Сказанным предрешается ответ на ряд других важнейших вопросов теодицеи.

Мир, как он задуман в предвечном божественном совете, есть неделимое целое, в котором все части внутренно органически между собою связаны единством общей жизни. В идее каждое сотворенное существо в отдельности является необходимым участником полноты божественной жизни; стало быть, каждое существо является в этом божественном космосе носителем единственной в своем роде, незаменимой ценности. Все призваны быть друзьями, членами тела Христова. Но если так, то не является ли отпадение многих, или хотя бы даже одного члена этого вселенского организма, актом разрушения всего организма, началом распада всего вселенского содружества как целого? Может ли быть совершенною и полною жизнь организма, в котором недостает каких‑либо необходимых органов? И если друг незаменим, то не является ли его окончательная измена и вечная утрата источником бесконечного и вечного страдания? Если Бог — любящий Отец, то как совмещается Его вечное блаженство с утратою хотя бы части Его сынов?

Ключ к разрешению этих вопросов и сомнений заключается в христианском учении о вселенском организме Христовом: Я есмь истинная виноградная лоза, а Отец мой — виноградарь.

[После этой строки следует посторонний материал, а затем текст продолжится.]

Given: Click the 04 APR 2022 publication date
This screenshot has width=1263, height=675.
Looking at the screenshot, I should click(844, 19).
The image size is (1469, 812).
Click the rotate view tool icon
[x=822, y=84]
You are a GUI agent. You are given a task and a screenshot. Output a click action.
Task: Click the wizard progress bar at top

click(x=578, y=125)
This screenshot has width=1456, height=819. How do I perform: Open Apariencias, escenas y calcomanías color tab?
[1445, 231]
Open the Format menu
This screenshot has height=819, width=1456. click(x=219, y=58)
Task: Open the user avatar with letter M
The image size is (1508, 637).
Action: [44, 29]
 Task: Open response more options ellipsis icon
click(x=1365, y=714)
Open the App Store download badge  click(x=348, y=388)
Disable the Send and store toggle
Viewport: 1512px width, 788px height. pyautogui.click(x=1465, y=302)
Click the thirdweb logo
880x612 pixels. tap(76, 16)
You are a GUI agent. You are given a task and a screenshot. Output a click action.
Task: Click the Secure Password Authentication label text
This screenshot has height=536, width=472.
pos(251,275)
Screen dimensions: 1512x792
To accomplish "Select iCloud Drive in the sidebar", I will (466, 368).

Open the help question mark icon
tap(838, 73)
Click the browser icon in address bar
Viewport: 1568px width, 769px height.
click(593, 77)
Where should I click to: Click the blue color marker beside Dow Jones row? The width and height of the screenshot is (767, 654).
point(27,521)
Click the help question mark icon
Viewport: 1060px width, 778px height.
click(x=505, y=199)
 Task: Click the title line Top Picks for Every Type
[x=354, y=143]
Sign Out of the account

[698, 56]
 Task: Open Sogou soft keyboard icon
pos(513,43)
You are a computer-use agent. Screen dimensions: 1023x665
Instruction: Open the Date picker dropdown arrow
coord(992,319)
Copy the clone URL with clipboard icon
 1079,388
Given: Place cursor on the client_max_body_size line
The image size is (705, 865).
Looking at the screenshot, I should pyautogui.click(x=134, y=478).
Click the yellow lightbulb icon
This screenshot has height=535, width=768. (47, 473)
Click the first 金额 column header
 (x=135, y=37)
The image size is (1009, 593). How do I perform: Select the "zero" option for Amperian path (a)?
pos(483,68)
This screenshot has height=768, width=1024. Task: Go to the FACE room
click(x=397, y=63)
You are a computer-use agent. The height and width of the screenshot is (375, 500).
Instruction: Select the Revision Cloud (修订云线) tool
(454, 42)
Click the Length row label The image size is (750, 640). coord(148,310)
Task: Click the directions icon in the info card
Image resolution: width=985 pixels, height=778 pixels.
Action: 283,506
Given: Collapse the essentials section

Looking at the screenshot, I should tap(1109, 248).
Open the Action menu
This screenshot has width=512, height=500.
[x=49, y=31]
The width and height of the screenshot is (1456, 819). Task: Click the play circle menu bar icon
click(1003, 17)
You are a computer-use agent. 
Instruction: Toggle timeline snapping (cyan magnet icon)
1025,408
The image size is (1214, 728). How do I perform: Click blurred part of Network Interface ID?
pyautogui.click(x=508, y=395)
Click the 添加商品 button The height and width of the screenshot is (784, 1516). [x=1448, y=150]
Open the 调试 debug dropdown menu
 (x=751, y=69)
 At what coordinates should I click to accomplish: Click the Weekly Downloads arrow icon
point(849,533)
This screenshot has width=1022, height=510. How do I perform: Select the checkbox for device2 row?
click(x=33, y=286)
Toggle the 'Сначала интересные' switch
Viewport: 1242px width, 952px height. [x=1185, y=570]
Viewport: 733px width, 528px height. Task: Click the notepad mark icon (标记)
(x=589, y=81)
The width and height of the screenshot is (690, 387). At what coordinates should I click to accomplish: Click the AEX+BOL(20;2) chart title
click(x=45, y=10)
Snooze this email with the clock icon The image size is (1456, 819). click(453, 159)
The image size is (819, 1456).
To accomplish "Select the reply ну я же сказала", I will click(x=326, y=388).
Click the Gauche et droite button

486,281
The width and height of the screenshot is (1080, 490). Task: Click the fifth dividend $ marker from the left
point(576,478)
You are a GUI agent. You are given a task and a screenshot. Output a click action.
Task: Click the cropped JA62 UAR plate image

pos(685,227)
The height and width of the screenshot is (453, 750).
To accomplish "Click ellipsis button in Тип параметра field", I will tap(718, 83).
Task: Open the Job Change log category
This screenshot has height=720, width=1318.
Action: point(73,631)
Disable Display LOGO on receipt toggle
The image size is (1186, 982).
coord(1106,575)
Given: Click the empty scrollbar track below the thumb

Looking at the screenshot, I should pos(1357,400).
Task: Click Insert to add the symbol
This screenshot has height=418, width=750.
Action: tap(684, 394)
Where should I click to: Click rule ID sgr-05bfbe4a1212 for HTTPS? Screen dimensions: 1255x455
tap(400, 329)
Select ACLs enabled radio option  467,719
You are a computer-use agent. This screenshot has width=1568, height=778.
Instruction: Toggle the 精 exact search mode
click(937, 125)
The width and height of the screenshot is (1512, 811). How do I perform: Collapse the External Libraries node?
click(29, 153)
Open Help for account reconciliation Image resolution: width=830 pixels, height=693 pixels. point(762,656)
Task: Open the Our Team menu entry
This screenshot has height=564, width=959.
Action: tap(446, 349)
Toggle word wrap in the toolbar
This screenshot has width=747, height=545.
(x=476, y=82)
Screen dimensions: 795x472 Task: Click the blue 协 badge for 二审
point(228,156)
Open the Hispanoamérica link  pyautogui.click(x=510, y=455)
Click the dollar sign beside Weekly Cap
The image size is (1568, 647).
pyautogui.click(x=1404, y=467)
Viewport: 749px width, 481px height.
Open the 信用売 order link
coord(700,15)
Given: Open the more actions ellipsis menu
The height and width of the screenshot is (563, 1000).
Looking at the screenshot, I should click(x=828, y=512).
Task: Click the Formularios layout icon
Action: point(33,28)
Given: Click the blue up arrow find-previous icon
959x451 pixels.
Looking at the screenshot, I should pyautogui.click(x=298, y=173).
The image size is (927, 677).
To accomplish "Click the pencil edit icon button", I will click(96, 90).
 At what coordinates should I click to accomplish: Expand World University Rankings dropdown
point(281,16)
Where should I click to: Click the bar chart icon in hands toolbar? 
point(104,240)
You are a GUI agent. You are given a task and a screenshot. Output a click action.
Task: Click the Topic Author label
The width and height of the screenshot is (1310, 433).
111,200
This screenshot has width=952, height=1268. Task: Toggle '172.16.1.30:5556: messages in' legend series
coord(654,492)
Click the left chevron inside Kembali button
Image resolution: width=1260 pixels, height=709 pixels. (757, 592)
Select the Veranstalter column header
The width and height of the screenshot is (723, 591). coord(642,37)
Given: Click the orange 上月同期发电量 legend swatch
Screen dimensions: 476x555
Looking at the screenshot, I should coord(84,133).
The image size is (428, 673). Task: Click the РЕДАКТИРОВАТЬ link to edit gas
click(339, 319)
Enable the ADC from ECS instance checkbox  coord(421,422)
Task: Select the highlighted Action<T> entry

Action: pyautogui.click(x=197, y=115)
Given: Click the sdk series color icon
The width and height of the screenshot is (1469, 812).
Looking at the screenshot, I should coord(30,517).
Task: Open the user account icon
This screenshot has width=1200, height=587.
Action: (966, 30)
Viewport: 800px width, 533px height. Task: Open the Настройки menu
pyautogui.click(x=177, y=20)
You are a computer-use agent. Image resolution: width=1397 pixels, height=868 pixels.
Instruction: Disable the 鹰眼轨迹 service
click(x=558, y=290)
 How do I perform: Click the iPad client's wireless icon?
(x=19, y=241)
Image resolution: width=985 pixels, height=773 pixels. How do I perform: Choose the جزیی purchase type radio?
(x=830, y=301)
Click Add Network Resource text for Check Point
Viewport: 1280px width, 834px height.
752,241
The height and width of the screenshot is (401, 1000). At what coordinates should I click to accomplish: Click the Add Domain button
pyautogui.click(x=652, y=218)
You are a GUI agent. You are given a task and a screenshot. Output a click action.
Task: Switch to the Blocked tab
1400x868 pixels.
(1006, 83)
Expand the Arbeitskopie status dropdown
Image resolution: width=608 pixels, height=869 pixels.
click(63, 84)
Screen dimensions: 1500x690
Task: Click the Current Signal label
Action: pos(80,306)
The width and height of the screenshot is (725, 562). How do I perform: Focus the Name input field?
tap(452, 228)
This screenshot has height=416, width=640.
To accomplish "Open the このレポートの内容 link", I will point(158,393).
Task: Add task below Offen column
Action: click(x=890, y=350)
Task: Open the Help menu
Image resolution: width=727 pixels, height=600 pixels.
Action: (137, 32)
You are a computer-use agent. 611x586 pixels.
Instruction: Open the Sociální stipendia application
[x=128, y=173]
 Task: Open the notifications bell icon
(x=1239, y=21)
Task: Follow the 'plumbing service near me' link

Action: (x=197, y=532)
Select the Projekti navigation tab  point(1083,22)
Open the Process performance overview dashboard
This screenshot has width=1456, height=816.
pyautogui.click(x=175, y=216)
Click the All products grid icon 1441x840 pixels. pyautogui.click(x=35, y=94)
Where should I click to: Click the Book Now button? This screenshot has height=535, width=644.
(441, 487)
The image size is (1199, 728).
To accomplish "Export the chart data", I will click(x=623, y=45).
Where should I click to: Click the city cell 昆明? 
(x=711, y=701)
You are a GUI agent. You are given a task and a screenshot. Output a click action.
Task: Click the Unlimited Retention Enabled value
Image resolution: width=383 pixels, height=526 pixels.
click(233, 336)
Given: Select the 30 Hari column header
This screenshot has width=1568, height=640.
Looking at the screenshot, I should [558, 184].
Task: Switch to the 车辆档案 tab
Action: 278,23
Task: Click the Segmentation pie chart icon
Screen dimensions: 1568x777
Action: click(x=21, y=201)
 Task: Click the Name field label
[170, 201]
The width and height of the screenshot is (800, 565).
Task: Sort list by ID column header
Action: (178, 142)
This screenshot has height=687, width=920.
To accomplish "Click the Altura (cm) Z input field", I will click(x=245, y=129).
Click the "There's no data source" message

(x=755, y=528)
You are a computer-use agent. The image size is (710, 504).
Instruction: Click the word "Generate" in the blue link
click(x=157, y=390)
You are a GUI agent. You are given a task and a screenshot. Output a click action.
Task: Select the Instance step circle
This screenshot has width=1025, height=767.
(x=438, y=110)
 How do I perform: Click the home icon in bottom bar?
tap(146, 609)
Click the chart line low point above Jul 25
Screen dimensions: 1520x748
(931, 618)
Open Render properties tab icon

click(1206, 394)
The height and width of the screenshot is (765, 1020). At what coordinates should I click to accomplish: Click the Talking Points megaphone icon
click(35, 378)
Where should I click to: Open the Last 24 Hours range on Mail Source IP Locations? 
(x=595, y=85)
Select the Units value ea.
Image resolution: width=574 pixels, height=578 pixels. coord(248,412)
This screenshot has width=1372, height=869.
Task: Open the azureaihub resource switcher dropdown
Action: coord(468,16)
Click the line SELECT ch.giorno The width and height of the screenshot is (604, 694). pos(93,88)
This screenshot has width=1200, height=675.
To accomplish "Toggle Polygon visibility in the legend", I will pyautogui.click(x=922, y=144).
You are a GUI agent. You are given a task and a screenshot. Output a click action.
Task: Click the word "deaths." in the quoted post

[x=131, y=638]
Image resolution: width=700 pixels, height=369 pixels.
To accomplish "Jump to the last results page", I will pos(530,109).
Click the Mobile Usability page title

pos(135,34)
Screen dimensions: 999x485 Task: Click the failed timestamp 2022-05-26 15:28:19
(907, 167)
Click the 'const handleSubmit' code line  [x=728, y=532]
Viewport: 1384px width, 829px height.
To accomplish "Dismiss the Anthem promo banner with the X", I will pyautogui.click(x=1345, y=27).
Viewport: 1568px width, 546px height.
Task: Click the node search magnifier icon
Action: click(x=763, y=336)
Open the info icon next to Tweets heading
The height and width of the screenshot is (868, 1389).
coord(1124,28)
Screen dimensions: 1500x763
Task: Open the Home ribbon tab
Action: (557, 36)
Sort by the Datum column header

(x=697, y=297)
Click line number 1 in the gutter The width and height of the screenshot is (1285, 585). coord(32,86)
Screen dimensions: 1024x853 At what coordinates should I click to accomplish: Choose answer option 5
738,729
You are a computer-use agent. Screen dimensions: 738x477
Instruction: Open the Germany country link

Всякую у Меня ветвь, не приносящую плода, Он отсекает; и всякую приносящую плод Он очищает, чтобы более принесла плода (Иоан., XV, 1—2). Сравнение с ветвью, которая плодоносит, ясно показывает, что незаменимым членом вселенского организма человек может быть лишь постольку, поскольку он живет жизнью целого и исполняет необходимую для целого организма функцию. Ветвь засохшая, лишенная жизненной силы, перестает быть ценной и отсекается без всякого ущерба для целого. Человек ценен и незаменим как сотрудник и друг Божий: лишь в этом качестве он является носителем вечной божественной идеи. — Но, как только он изменяет этому своему назначению и утрачивает данный ему от Бога талант, он перестает быть незаменимым. — Притча о талантах, которая должна быть толкуема в связи с приведенным только что текстом о виноградной лозе, ясно дает понять, что засохшая ветвь, которая отсекается, заменяется другою, плодоносящею.

Вечные божественные идеи суть не только замыслы Божий: они — живые творческие силы. И, если человек откажется быть сотрудником и носителем этих творческих сил, он будет заменен другим сотрудником: хочет он этого или не хочет, — полнота божественной жизни должна осуществиться. Если в положении «засохшей ветви» окажутся сыны Авраама, то Бог «из камней сих может воздвигнуть сынов Аврааму». Талант, данный от Бога, должен быть началом духовного роста человека. У человека, не возрастившего свой талант, он отнимается и передается другому (Матф., XXV, 24—30). Ясно, что отпадение и даже вторая смерть человека не есть отпадение той вечной идеи, которая была поручена ему как данный от Бога талант. В качестве живой творческой силы идея не может быть утрачена Богом: она найдет себе другого, свободного выразителя и носителя, а тем самым вечная жизнь будет осуществлена во всей полноте своей. Как происходит эта таинственная замена ветви засохшей ветвью плодоносящею, этого мы не знаем и знать не можем. Для нас важно знать лишь то, что замена эта так или иначе происходит, что от божественной жизни отпадает окончательно не живое, а только мертвое. Стало быть, ни от какого нашего греха, падения или даже гибели божественная жизнь не терпит какого‑либо ущерба; божественный замысел осуществляется во всей своей полноте, обращая в ничто всякое сопротивление, как бы ни были велики те силы, которые ему противодействуют.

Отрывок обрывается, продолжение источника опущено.